In vitro studies indicate that lenalidomide is not a substrate of human breast cancer resistance protein (BCRP), multidrug resistance protein (MRP) transporters MRP1, MRP2, or MRP3, organic anion transporters (OAT) OAT1 and OAT3, organic anion transporting polypeptide 1B1 (OATP1B1), organic cation transporters (OCT) OCT1 and OCT2, multidrug and toxin extrusion protein (MATE) MATE1, and organic cation transporters novel (OCTN) OCTN1 and OCTN2.
In vitro studies indicate that lenalidomide has no inhibitory effect on human bile salt export pump (BSEP), BCRP, MRP2, OAT1, OAT3, OATP1B1, OATP1B3, and OCT2.

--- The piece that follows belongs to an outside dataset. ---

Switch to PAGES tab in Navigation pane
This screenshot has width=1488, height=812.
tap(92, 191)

A majority of lenalidomide is eliminated through urinary excretion. The contribution of renal excretion to total clearance in subjects with normal renal function was 90%, with 4% of lenalidomide eliminated in faeces.
Lenalidomide is poorly metabolized as 82% of the dose is excreted unchanged in urine. Hydroxy-lenalidomide and N-acetyl-lenalidomide represent 4.59% and 1.83% of the excreted dose, respectively. The renal clearance of lenalidomide exceeds the glomerular filtration rate and therefore is at least actively secreted to some extent.

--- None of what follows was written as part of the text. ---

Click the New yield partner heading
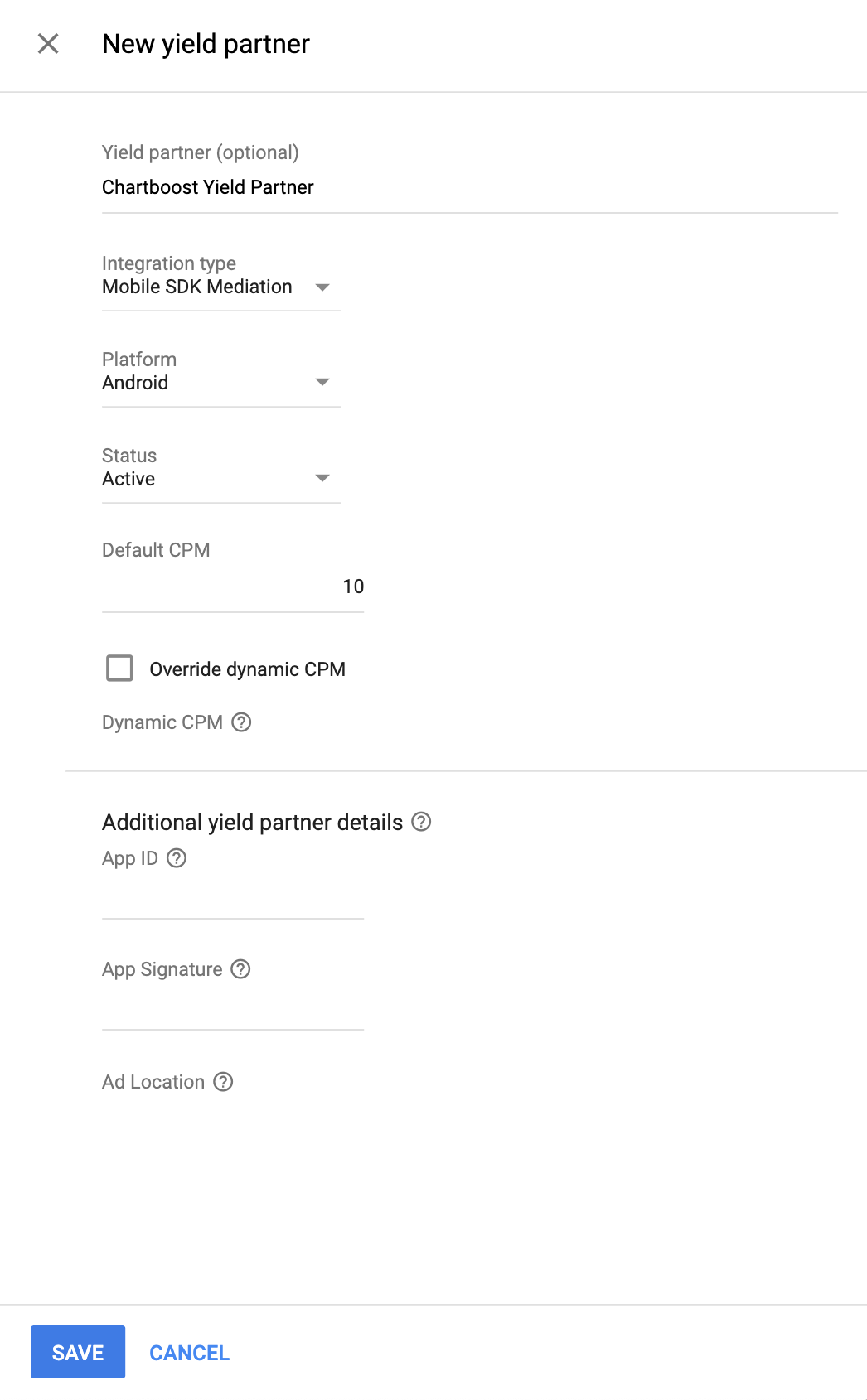867x1400 pixels. click(x=206, y=44)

At doses of 5 to 25 mg/day, half-life in plasma is approximately 3 hours in healthy volunteers and ranges from 3 to 5 hours in patients with multiple myeloma, myelodysplastic syndromes or mantle cell lymphoma.
Older people: No dedicated clinical studies have been conducted to evaluate pharmacokinetics of lenalidomide in the elderly. Population pharmacokinetic analyses included patients with ages ranging from 39 to 85 years old and indicate that age does not influence lenalidomide clearance (exposure in plasma). Because elderly patients are more likely to have decreased renal function, care should be taken in dose selection and it would be prudent to monitor renal function.

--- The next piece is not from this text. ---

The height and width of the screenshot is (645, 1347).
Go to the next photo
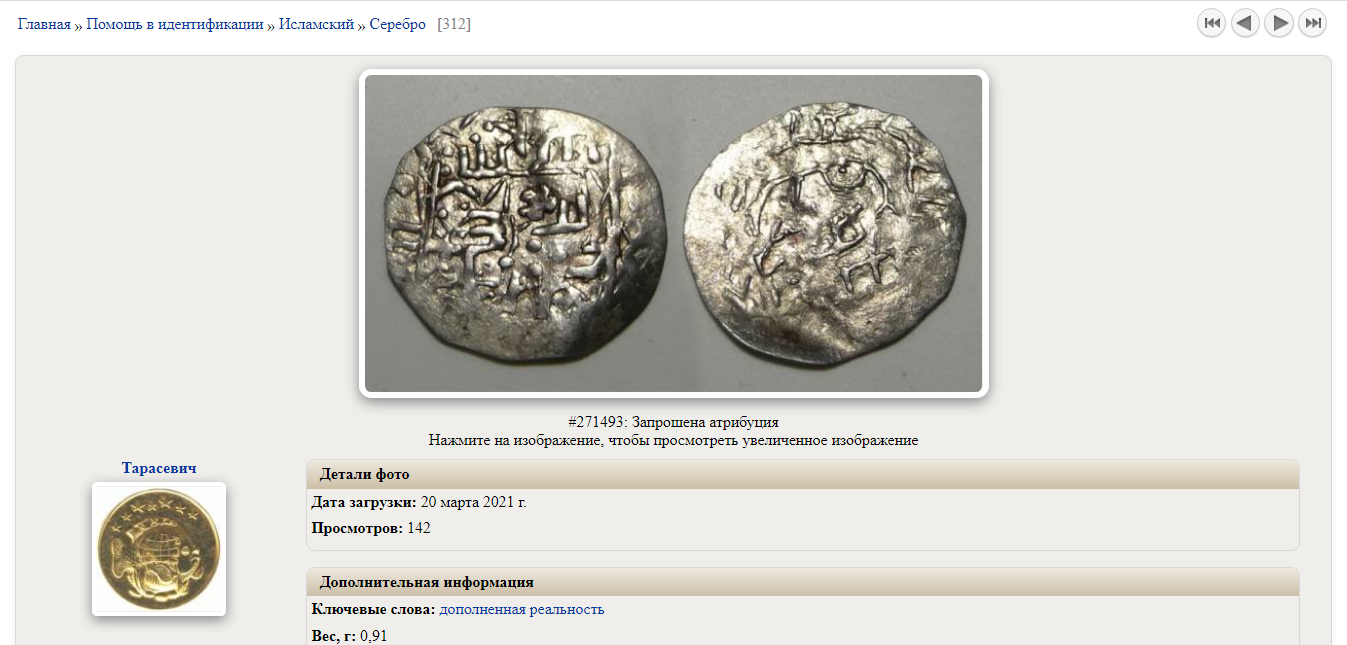(x=1279, y=23)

Renal impairment: The pharmacokinetics of lenalidomide was studied in subjects with renal impairment due to nonmalignant conditions. In this study, two methods were used to classify renal function: the urinary creatinine clearance measured over 24 hours and the creatinine clearance estimated by Cockcroft-Gault formula. The results indicate that as renal function decreases (< 50 mL/min), the total lenalidomide clearance decreases proportionally resulting in an increase in AUC. The AUC was increased by approximately 2.5, 4 and 5-fold in subjects with moderate renal impairment, severe renal impairment, and end-stage renal disease, respectively, compared to the group combining subjects with normal renal function and subjects with mild renal impairment. The half-life of lenalidomide increased from approximately 3.5 hours in subjects with creatinine clearance > 50 mL/min to more than 9 hours in subjects with reduced renal function < 50 mL/min. However, renal impairment did not alter the oral absorption of lenalidomide. The Cmax was similar between healthy subjects and patients with renal impairment. Approximately 30% of the medicinal product in the body was removed during a single 4-hour dialysis session.
Hepatic impairment: Population pharmacokinetic analyses included patients with mild hepatic impairment (N=16, total bilirubin >1 to ≤1.5 x ULN or AST > ULN) and indicate that mild hepatic impairment does not influence lenalidomide clearance (exposure in plasma). There are no data available for patients with moderate to severe hepatic impairment.
Other intrinsic factors: Population pharmacokinetic analyses indicate that body weight (33-135 kg), gender, race and type of haematological malignancy (MM, MDS or MCL) do not have a clinically relevant effect on lenalidomide clearance in adult patients.